Parmi les inscriptions plus tardives de Philæ figure la dernière inscription connue en démotique[10] gravée sur le toit du porche du grand temple dédié à Isis et datée du 11 décembre 452. Cette inscription, très peu lisible, se lit « les pieds de Panakhetet le Petit », et était probablement accompagnée à l'origine d'un dessin de pieds, commémorant un pèlerinage au temple[11]. La dernière inscription connue mentionnant Osiris, écrite par un pèlerin et non par un prêtre, fut gravée en grec le 20 décembre 452 à l'entrée de l'Abaton par « Smetkhem, fils de Pakhoumios ». Cette inscription relate que Smetkhem vint au temple avec son frère Smeto et « accomplit son devoir », et remercie Isis et Osiris « pour leurs bienfaits ». La dernière inscription connue de Philæ mentionnant une activité religieuse païenne se trouve sur le mur extérieur du temple d'Isis. Datée de 456/457, la partie conservée de cette inscription endommagée se lit comme suit : « Lorsque Smet était archiprophète, Pasnous, fils de Pakhumios, fut le premier président de l’association du culte[14] ». D’après les noms figurant dans les différentes inscriptions tardives, il semble que plusieurs auteurs appartenaient à la même famille[12],[14] ; on ignore si le culte tardif des divinités égyptiennes s’est étendu au-delà de cette seule famille[14].

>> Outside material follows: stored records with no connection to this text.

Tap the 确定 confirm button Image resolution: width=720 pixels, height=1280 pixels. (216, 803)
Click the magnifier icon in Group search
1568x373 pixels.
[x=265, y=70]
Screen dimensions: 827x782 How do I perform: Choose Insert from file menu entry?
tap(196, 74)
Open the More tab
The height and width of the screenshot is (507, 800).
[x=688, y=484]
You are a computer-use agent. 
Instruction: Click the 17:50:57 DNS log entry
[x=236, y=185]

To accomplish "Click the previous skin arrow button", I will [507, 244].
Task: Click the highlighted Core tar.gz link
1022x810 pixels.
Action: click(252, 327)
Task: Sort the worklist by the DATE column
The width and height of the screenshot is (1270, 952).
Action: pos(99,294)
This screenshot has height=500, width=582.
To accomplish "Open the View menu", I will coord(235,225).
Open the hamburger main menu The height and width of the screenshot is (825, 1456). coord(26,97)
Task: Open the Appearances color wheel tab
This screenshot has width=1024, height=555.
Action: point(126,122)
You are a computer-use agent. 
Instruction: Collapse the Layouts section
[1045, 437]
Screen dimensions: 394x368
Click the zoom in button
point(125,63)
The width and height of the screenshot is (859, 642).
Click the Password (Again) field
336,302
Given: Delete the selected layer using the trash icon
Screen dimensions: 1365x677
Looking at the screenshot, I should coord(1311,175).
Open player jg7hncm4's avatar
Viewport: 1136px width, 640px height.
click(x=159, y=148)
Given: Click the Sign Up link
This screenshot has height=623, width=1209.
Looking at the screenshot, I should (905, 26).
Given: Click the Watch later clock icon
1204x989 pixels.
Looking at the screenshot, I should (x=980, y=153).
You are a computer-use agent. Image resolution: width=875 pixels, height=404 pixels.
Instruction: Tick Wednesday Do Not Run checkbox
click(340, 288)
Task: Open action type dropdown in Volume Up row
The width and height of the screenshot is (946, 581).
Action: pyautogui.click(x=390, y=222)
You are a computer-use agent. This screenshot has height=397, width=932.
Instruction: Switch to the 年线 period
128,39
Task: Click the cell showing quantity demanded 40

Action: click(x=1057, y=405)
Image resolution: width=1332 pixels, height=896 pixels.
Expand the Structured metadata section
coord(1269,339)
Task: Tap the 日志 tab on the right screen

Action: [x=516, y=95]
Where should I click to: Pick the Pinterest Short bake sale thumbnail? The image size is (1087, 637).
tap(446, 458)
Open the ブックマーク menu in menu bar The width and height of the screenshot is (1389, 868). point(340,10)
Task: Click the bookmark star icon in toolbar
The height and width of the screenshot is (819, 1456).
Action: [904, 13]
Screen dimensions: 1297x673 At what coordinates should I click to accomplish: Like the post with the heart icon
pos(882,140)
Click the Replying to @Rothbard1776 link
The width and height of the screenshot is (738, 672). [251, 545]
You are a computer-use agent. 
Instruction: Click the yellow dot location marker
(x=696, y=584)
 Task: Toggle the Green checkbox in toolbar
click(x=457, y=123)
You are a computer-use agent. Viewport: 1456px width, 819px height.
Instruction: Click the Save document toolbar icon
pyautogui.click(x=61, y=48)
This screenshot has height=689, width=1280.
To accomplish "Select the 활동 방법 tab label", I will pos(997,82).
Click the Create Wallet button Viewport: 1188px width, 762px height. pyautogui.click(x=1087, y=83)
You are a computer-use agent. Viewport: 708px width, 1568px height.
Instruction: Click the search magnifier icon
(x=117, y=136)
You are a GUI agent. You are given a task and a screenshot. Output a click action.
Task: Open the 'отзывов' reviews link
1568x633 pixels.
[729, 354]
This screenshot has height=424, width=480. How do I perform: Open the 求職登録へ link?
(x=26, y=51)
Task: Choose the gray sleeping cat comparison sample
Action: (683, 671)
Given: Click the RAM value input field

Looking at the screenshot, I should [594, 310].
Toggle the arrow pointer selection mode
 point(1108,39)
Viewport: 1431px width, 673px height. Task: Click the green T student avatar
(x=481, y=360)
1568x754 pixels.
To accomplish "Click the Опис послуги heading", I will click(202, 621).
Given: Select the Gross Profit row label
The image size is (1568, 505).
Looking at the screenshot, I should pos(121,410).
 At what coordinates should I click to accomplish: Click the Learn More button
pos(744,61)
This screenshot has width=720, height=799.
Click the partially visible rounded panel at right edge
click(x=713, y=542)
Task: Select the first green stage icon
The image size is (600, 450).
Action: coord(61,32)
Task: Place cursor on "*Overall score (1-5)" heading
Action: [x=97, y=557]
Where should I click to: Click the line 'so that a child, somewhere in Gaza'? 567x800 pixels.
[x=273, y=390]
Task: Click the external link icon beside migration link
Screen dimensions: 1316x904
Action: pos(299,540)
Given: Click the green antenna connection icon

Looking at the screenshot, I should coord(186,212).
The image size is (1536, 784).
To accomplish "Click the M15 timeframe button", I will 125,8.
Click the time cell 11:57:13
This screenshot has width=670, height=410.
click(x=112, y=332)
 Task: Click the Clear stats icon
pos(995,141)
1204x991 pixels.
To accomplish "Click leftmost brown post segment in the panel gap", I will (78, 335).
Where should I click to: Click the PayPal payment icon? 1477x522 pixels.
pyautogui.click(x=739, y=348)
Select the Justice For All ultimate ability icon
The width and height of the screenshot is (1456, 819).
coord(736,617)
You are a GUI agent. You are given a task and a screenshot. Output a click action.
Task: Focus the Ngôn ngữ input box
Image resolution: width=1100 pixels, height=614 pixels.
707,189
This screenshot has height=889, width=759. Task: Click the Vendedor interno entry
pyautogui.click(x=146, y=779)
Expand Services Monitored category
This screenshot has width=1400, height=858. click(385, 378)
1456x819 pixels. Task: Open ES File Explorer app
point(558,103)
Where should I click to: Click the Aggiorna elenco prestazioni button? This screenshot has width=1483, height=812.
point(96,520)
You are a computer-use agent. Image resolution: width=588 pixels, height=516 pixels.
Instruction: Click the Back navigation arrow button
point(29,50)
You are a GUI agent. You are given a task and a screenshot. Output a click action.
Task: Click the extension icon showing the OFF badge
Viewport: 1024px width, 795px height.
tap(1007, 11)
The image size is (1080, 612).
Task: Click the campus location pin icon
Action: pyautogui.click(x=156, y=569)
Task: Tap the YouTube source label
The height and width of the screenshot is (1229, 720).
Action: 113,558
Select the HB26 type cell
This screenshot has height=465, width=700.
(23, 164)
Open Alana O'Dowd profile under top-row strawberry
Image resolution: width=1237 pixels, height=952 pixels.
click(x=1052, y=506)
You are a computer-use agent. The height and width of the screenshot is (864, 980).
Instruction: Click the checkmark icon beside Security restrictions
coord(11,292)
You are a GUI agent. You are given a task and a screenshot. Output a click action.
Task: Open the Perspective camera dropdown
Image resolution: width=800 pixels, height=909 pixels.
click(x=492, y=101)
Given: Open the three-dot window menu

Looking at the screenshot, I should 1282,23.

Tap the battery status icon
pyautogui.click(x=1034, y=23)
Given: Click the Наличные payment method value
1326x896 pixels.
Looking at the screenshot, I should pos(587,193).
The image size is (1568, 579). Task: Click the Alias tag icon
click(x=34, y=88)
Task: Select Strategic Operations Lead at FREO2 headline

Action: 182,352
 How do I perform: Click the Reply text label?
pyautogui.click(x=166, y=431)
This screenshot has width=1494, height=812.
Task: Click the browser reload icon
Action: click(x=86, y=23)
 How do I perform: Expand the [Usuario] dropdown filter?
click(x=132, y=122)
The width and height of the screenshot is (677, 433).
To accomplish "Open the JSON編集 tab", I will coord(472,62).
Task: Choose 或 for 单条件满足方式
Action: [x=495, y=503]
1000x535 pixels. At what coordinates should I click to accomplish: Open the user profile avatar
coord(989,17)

À partir de la fin du IVe siècle, des églises chrétiennes existaient également sur la même île que le temple[20]. Le temple fut finalement fermé entre 535 et 537, lorsque l'empereur Justinien Ier ordonna la fermeture du temple et l'emprisonnement de ses prêtres, et envoya le général Narsès récupérer les statues pour les transporter à Constantinople[11]. À cette époque, le temple n'était probablement plus gardé que par un petit nombre d'individus et n'était plus soutenu par aucune entité géopolitique méridionale importante, ces terres étant désormais majoritairement christianisées[19]. La fermeture du temple marqua la fin définitive de la culture égyptienne antique[8],[11]. Après sa fermeture, le temple fut transformé en église et dédié à saint Étienne[11].